- [Record set]
====
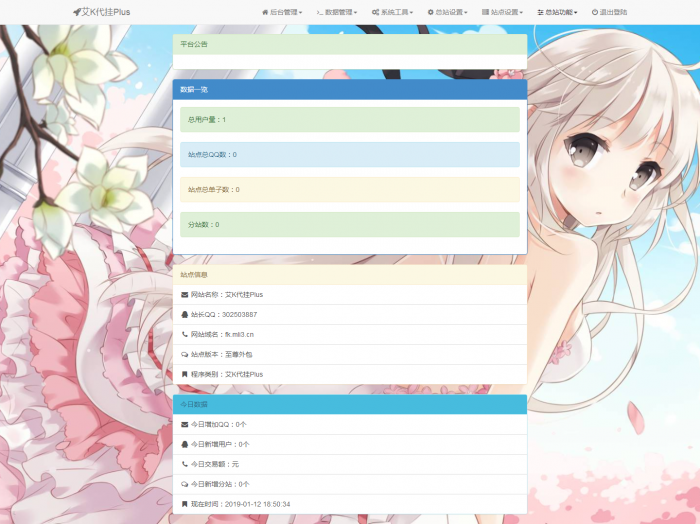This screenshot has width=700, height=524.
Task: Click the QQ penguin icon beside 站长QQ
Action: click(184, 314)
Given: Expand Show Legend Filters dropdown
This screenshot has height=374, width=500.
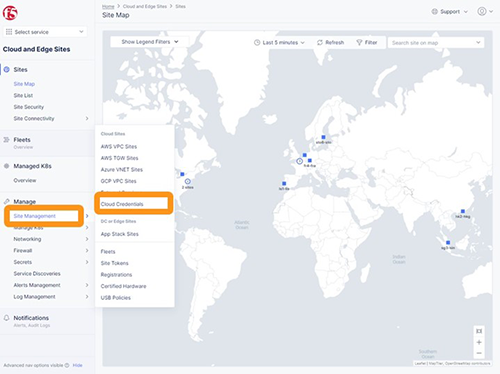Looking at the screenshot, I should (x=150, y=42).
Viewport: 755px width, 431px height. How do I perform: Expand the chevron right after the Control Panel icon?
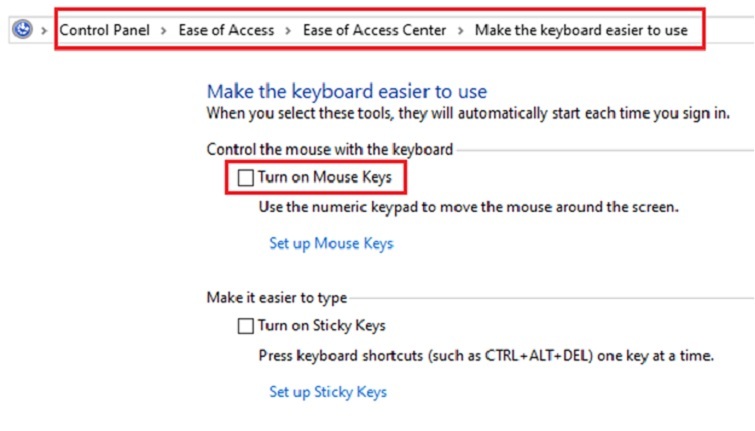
====
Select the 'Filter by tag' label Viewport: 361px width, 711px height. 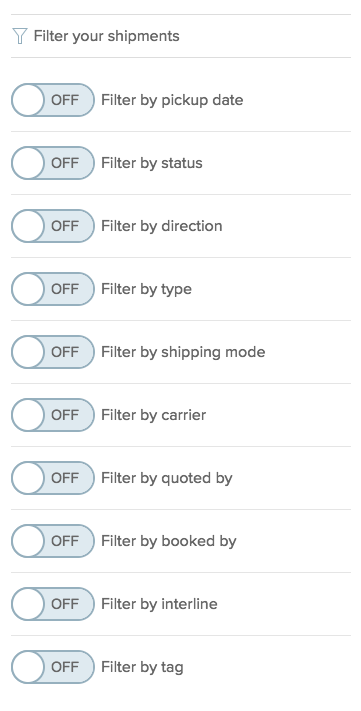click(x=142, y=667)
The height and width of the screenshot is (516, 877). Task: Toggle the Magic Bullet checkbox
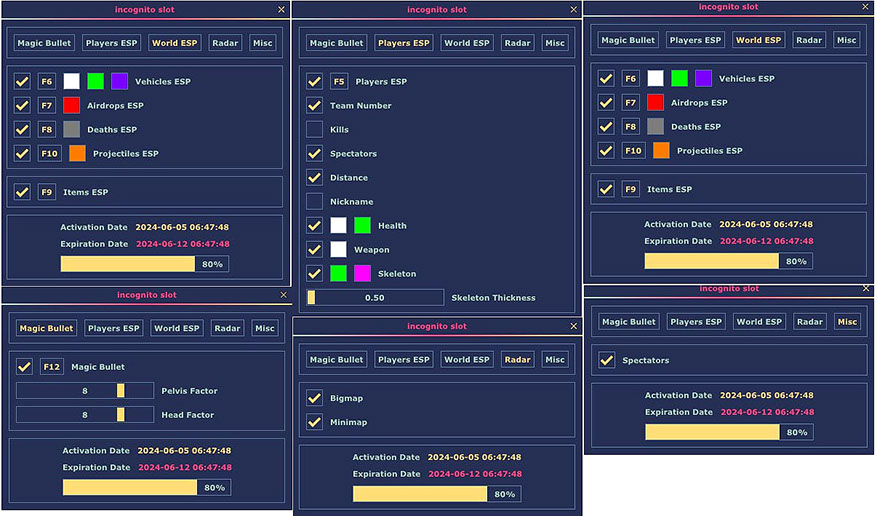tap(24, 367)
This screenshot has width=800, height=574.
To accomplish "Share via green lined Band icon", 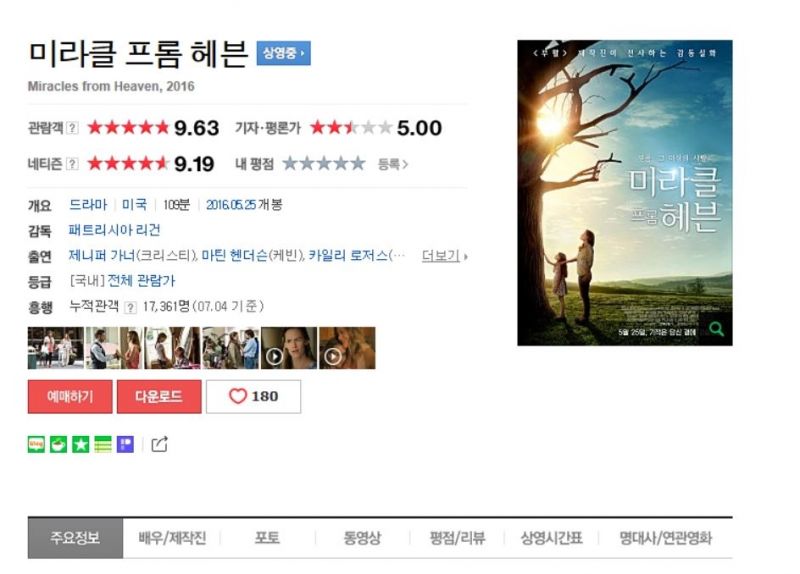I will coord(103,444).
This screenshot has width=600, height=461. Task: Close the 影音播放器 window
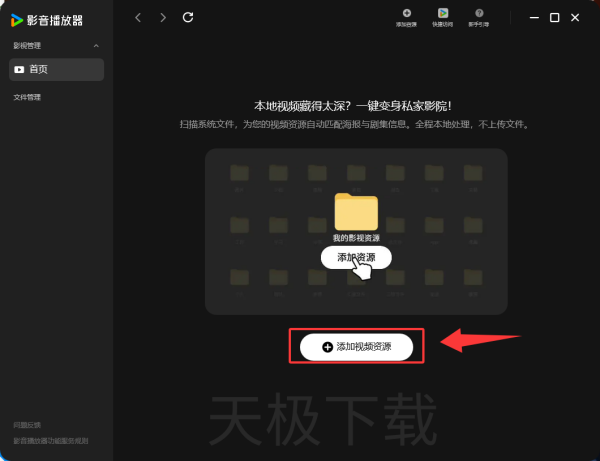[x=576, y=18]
====
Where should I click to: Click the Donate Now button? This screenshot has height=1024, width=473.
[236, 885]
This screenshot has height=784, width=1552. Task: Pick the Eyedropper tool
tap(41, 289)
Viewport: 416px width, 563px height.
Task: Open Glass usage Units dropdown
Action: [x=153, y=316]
====
- [Required action]
Copy out each line of the records where the word "Expand" appears.

- [Result of this exercise]
Given: Expand Show Legend Filters dropdown
Viewport: 755px width, 431px height. How do I perform: Expand the chevron right after the Control Panel icon?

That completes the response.